Il nuovo ente è stato creato in seno alla temuta Homeland Security, ossia Dipartimento per la sicurezza interna, che è noto anche per le sue riserve di armi e munizioni: in pratica, nell’America di Biden la lotta alle fake news verrà condotta da uomini armati fino ai denti.

 

Il direttore esecutivo del nuovo ente è Nina Jankowicz, personaggio afferente al think tank Wilson Center, dove lavora come «Disinformation Fellow», qualsiasi cosa voglia dire. La signora è stata reclamizzata ora al grande pubblico come un’esperta nel contrasto alla disinformazione.

 

La Jankowicz ha una valenza precisa nel momento storico in cui viviamo: è stata consulente del ministero degli Esteri ucraino sulla disinformazione nel 2016-2017 ed è stata responsabile dei programmi Russia-Bielorussia presso il National Democratic Institute.

 

La Jankowicz ha scritto un libro, How To Lose the Information War: Russia, Fake News, and the Future of Conflict, che è stato pubblicato nel 2020.

 

È nota altresì per grotteschi video in cui canta motivetti sul tema della disinformazione, subito caricati sui social.

 

Potete vedere voi stessi il suo immane talento in questo capolavoro sulle note di Mary Poppins.

 

 

Per quanto riguarda il suo ruolo nella diffusione della disinformazione, in un’intervista con ABC News nell’ottobre 2020 aveva dichiarato che la storia del laptop di Hunter Biden è «un prodotto della campagna Trump».

 

È stata quindi coinvolta nella diffusione della lettera firmata da più di 50 agenti dell’intelligence sostenendo che la storia era un esempio di «disinformazione russa». Nella lista vi erano almeno 5 ex direttori della CIA: un argomento utilizzato da Biden durante il confronto TV con Trump.

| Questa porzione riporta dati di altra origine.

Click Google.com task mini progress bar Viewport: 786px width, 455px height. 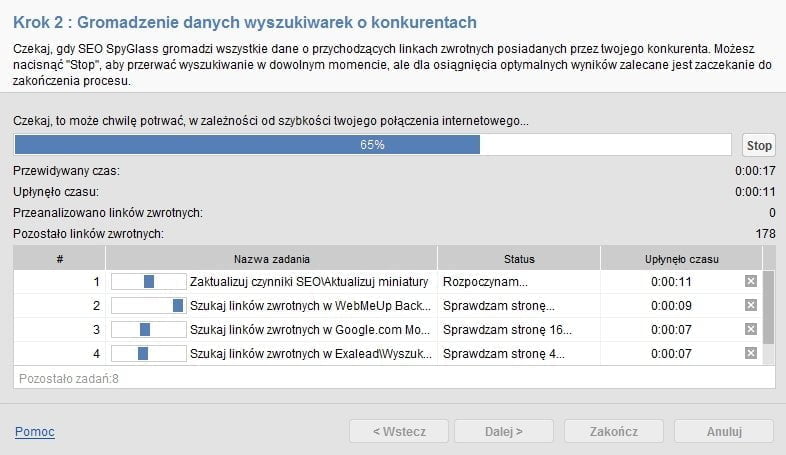[148, 329]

Come noto, poche settimane fa il New York Times e il Washington Post hanno ammesso che la storia del «laptop venuto dall’inferno» è verificata.

 

La scorsa settimana, la Jankowicz è stata invitata dalla radio pubblica americana NPR a commentare l’acquisizione di Twitter da parte di Elon Musk. La funzionaria governativa ha avvertito che la libertà di parola e la mancanza di censura promessa da Musk non potranno che peggiorare le cose.

 

Sono tempi decisamente orwelliani, e bisogna non stancarsi di dirlo

 

Il volto del Grande Fratello, oggi, è quello di questa donna con i suoi occhi spiritati, la sua voglia di tappare la bocca a chiunque, e il suo carico di menzogne.

 

 

 

Immagine di U.S. Embassy Vienna via Flickr pubblicata su licenza Creative Commons Attribution-NoDerivs 2.0 Generic (CC BY-ND 2.0)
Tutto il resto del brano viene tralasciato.